**The problem**
Arrange the items from the line containing "Open more DevTools options menu" through the end of the items, both included, as a two-column CSV headed instruction and response, one row per item. Put each item's text and its answer in their own quoted fields with line breaks turned into spaces, and omit the pictures.

**Given records**

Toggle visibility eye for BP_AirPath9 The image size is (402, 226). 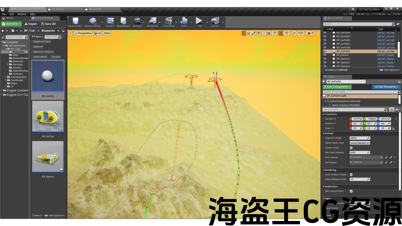click(325, 51)
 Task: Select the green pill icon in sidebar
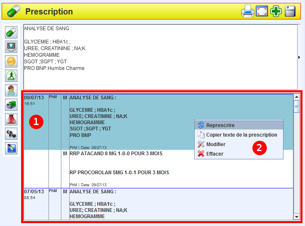pyautogui.click(x=11, y=32)
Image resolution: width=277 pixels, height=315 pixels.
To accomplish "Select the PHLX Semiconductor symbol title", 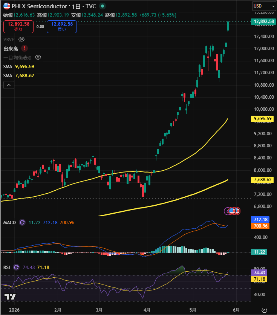I will [39, 6].
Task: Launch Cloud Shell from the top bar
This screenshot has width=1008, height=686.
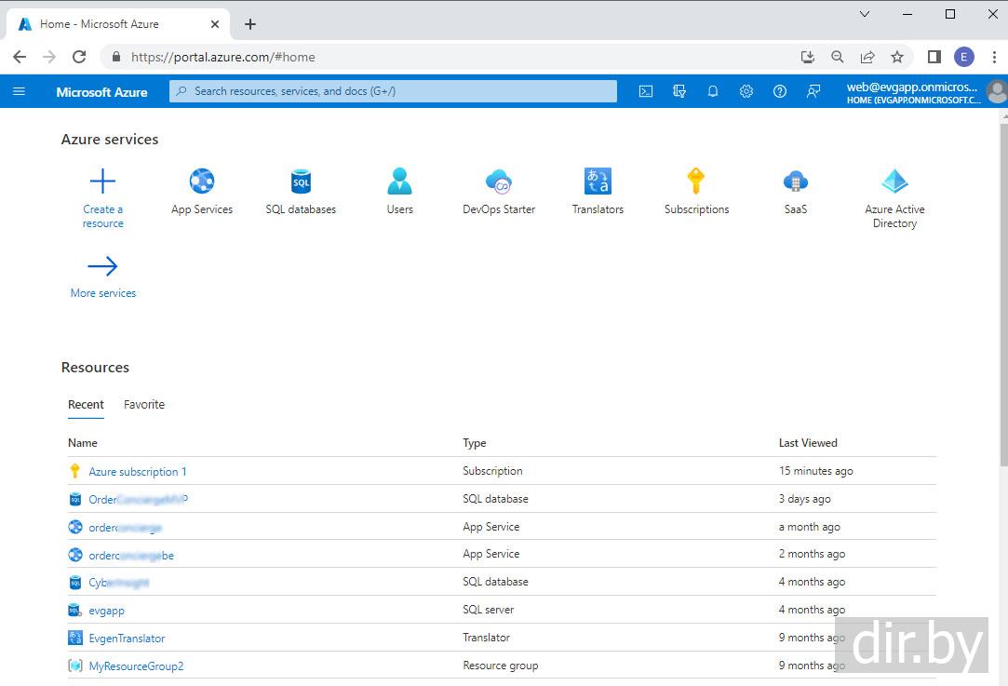Action: tap(645, 91)
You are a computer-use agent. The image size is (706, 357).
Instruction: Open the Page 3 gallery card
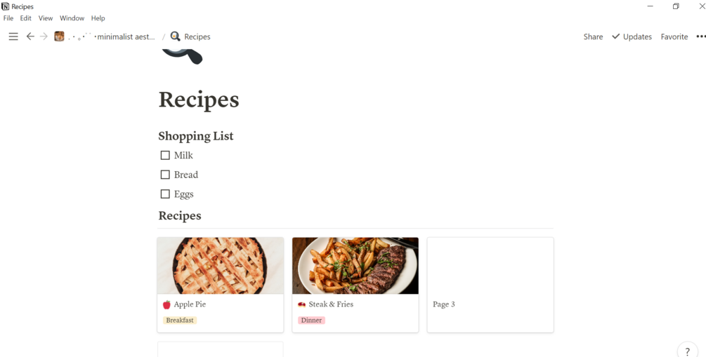[490, 285]
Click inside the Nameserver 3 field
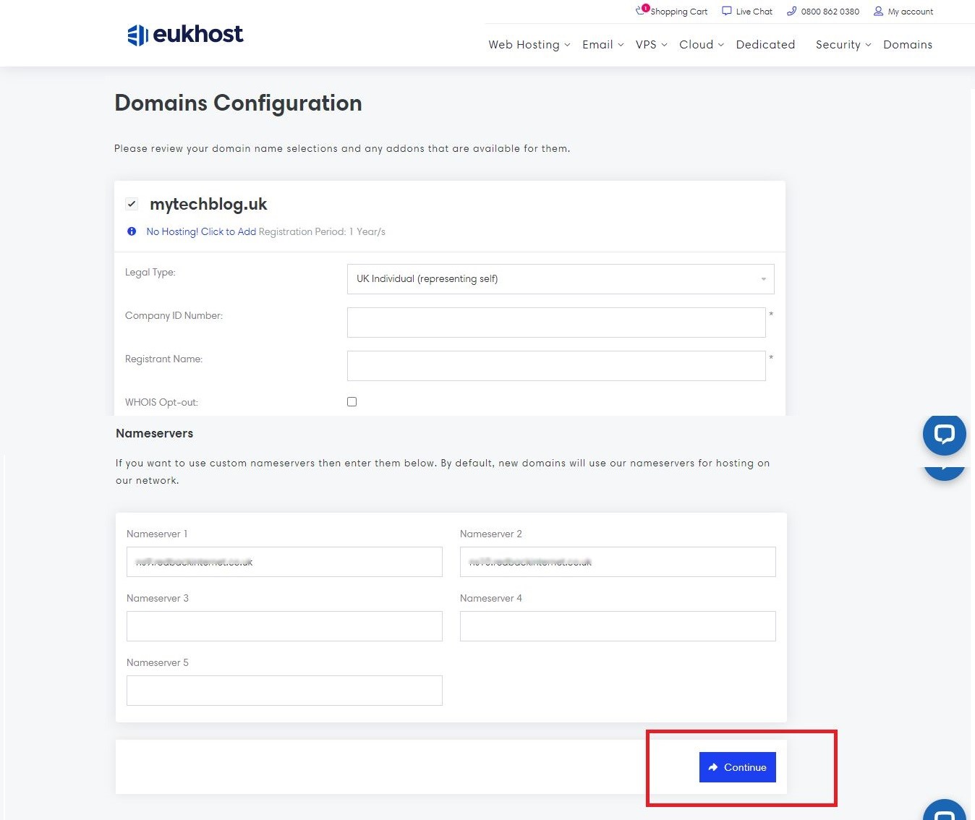This screenshot has width=975, height=820. pyautogui.click(x=284, y=626)
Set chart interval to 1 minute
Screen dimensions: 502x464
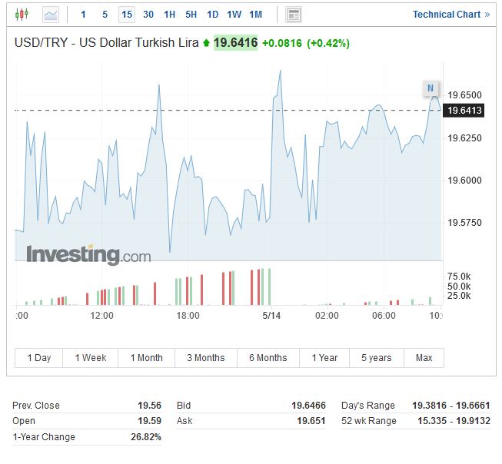click(83, 15)
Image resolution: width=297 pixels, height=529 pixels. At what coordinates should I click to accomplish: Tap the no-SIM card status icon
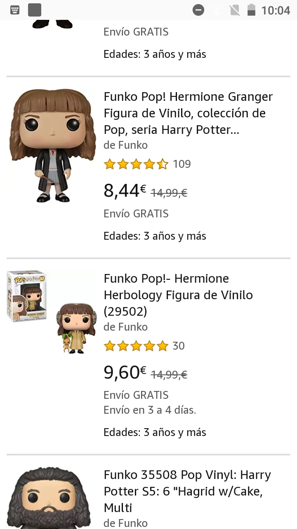coord(235,10)
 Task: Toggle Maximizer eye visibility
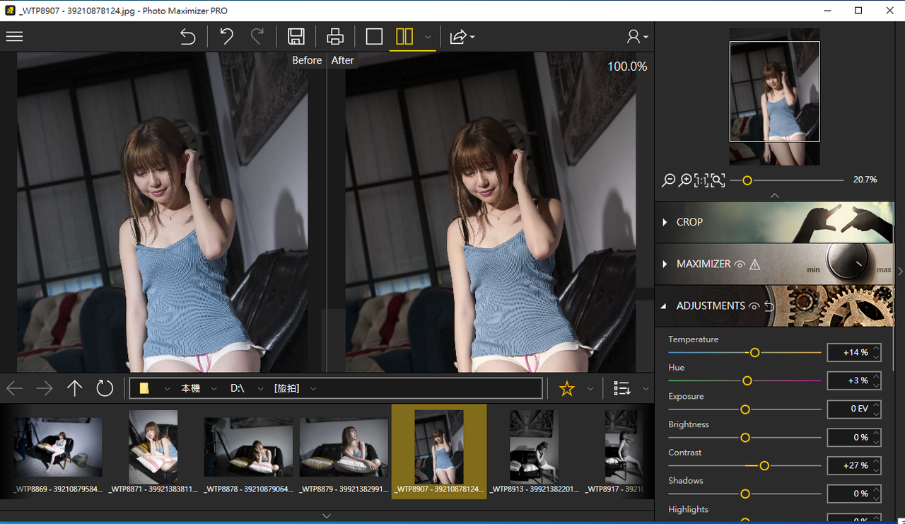click(x=740, y=264)
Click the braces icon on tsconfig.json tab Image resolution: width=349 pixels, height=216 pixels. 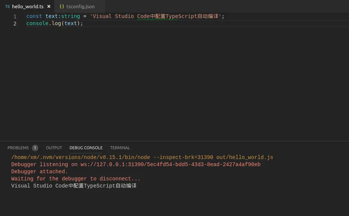(x=62, y=6)
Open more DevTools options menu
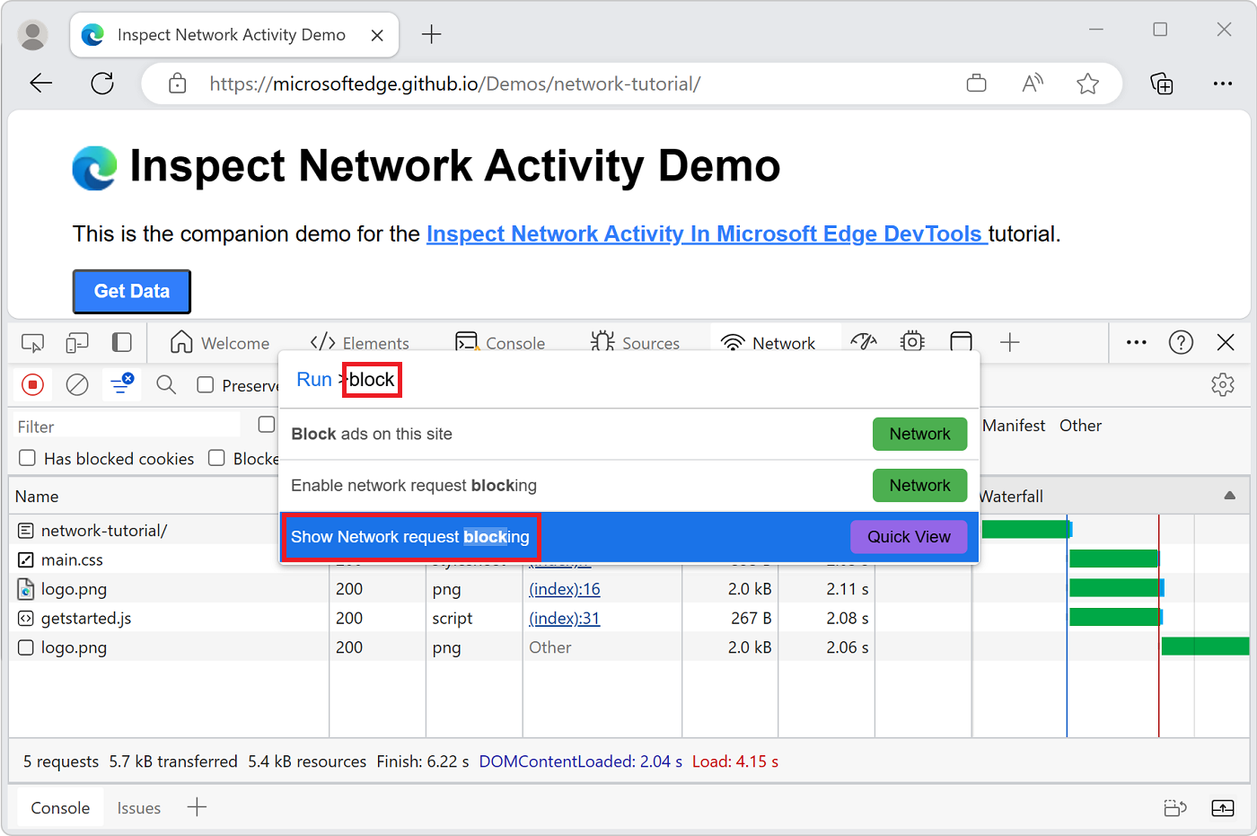 click(1136, 342)
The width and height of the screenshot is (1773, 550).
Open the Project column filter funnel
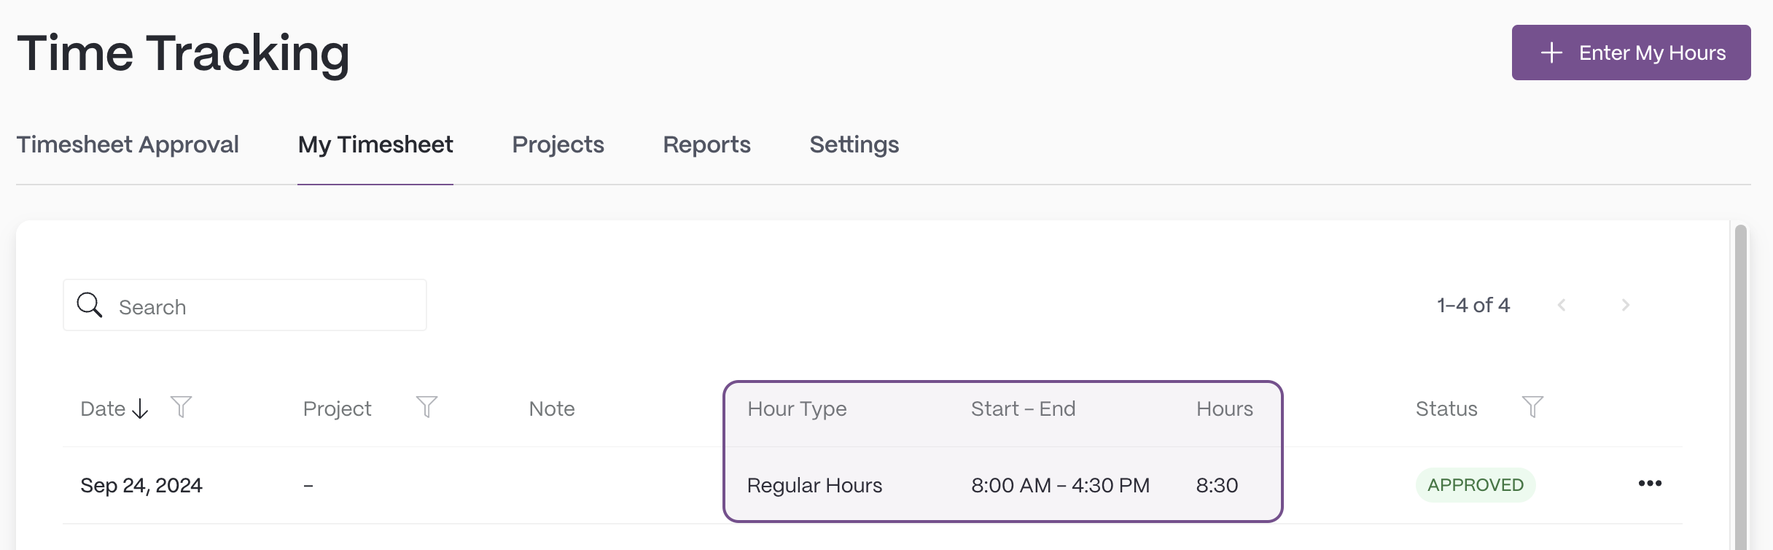(426, 407)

**Output of the task**
instruction,response
"Open more DevTools options menu","click(1136, 342)"
"The width and height of the screenshot is (1773, 550). Open the Project column filter funnel","(426, 407)"